J'ai eu le privilège, en tant que directeur de l'éducation au sein du Parti et associé à sa section professionnelle, d'être témoin, dans une certaine mesure, de cette rencontre. J'enseignais alors au Sir George Williams College et je découvris que nous partagions un certain nombre de préoccupations.


« Une dialectique naturelle »

Si ma mémoire est fidèle, ce fut à l'automne 1935, chez des amis habitant à Côte-des-Neiges, que je rencontrai Norman Bethune pour la première fois. Si notre principale préoccupation commune était liée aux questions à la fois pratiques et théoriques du marxisme, il existait un facteur personnel qui a contribué [177] à approfondir ma compréhension du genre d'homme qu'il était. Mon père aussi était un chirurgien pour lequel la médecine était avant tout un service social : il détestait le côté « entreprise privée » de la profession médicale, qu'il avait d'ailleurs assez tôt échangé pour l'enseignement et le travail en hôpital. En outre, il avait également servi outre-mer dans les forces armées pendant la Grande Guerre.

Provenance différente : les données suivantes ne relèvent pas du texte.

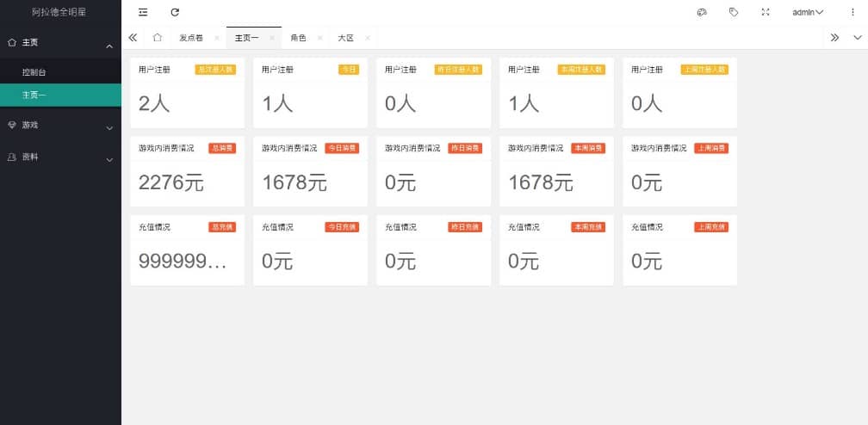This screenshot has height=425, width=868.
Task: Select 控制台 in the sidebar
Action: (34, 72)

Dans le groupe d'étude que je dirigeais pendant l'hiver 1935-1936, auquel participait Bethune, ce qui m'impressionna tout particulièrement chez lui était sa grande capacité à saisir le rapport entre théorie et pratique. Il s'agissait presque d'une compréhension spontanée, d'une « dialectique naturelle ». Interrelations, interaction, volonté de « voir la vie clairement et dans son intégralité », empressement à franchir les barrières établies, tout cela me rappelait l'impatience de mon père devant le cloisonnement existant dans et entre les différentes disciplines académiques. Dans l'enseignement de la médecine, mon père s'insurgeait contre la manie des spécialistes (en histologie, en endocrinologie, en pathologie, pour ne nommer que celles-là) de surcharger leurs étudiants de travaux comme si aucune autre matière n'avait d'importance, voire même n'existait pas. (Par cette insistance sur les liens d'intégralité unissant l'ensemble de la réalité et l'étude de celle-ci, mon père, un homme par ailleurs conservateur et conventionnel, démontrait qu'il possédait un sens inné de la dialectique. Cela devait d'ailleurs le conduire à adopter une conception de santé positive et de médecine sociale qui le fit s'opposer vivement au statu quo socio-médical de son époque.)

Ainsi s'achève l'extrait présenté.